Sunday, February 5, 2012

2nd Place It Is!!

My team competed at their State competition yesterday. This has been a much anticipated day for all of us. I was confident they could take first place, but tried as much as I could to keep this pressure off of them. I, personally, was working for so much more than a State title, though that is one of my dreams. I was hoping to get some things changed around the school, a little respect for the cheerleaders, maybe even some practice space?? Am I asking too much??

But my team came up short. Though clearly the better team, we just didn't pull out a win. I'm working so hard to be okay with 2nd. Because they are so excited about it! And they should be. They've worked hard all season long, and I'm so excited they get to parade the halls tomorrow announcing their second place finish.

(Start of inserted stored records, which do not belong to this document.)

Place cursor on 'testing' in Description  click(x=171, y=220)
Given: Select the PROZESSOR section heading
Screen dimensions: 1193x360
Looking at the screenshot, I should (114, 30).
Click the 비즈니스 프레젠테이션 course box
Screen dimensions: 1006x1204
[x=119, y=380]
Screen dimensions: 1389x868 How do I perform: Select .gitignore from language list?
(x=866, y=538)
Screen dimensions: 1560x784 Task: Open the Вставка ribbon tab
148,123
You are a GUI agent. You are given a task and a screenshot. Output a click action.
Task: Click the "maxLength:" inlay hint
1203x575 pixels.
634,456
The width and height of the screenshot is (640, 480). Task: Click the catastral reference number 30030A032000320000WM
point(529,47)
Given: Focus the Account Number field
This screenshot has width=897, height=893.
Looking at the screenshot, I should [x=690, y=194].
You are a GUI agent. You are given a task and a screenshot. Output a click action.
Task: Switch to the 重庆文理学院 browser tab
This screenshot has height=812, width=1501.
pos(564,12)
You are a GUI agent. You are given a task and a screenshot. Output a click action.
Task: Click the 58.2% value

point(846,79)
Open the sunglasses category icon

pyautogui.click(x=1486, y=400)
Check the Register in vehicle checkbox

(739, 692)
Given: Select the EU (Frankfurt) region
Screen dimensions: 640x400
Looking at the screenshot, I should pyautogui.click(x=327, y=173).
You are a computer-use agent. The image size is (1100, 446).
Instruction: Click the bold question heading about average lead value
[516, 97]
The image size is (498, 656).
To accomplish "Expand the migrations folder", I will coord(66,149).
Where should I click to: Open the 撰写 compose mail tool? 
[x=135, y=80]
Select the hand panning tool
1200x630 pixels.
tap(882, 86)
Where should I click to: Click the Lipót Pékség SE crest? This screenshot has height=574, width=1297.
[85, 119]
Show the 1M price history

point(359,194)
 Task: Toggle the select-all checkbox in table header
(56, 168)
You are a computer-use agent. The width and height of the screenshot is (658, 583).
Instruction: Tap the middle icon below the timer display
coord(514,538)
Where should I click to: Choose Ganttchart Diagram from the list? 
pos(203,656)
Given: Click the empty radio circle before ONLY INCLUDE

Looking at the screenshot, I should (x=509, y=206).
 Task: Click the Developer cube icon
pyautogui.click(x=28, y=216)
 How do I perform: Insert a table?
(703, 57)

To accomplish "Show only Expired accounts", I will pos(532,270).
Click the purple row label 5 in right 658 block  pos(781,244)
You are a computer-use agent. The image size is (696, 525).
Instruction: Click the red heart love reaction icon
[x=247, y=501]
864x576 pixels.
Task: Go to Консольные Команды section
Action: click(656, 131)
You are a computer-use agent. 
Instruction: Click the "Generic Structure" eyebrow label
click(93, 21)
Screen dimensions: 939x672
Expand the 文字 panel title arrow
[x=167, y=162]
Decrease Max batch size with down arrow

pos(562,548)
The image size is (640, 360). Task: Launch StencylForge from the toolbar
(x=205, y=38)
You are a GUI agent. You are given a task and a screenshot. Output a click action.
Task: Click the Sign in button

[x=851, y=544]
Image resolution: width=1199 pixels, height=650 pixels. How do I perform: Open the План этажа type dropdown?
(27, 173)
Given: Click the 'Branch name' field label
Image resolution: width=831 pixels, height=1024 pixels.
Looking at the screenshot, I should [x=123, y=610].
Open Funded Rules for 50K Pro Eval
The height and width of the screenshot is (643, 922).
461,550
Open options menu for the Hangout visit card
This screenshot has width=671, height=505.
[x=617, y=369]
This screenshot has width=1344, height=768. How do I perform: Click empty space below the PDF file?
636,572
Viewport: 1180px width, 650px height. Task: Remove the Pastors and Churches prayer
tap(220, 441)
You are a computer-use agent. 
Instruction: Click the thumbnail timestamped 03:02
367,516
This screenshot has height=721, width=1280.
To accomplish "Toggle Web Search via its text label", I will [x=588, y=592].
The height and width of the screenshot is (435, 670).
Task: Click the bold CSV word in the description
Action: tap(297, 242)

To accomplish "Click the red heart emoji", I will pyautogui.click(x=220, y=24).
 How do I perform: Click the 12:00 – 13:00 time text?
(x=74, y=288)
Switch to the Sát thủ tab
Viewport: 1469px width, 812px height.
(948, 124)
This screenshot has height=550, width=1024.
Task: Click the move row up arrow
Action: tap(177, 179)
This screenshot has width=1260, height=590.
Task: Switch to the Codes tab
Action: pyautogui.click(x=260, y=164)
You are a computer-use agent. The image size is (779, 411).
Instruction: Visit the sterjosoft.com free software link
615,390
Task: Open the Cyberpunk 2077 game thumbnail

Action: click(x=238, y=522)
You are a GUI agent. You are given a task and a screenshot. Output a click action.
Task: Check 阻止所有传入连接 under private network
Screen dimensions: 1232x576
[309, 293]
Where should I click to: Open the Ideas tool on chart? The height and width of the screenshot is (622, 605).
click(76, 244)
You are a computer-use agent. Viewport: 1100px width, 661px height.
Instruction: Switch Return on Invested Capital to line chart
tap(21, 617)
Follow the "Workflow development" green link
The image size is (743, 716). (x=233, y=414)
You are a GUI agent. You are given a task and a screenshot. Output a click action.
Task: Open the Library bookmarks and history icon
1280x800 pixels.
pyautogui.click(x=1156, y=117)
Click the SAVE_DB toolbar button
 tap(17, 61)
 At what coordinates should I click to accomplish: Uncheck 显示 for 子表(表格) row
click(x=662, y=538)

On top of falling just short, and I mean just short of my goal, I'm letting go of my favorite team. This season has been incredible and a gift. We truly have a unique thing going for us, and I have been dreading the end for a while. Last Sunday, I stood during worship and cried as I pictured my girls' faces. I prayed, and I hoped that they finished this season loving Jesus more than when we started together. Coaching is a unique opportunity, and I know that. I will miss our practices, and I can only hope I muster up some excitement for the next season.

Through all of this, Adam has been amazing. I went on numerous RANTS yesterday about the injustice of the scoring system in WIAA. I nearly cried two times as I accepted this unfair defeat. He sat through HOURS of a cheer competition, played with my hair, whispered comforting words, and agreed with me as I went on and on and on about why this is wrong. [Oh and I will do everything I can to right this situation, in case there were any doubts!]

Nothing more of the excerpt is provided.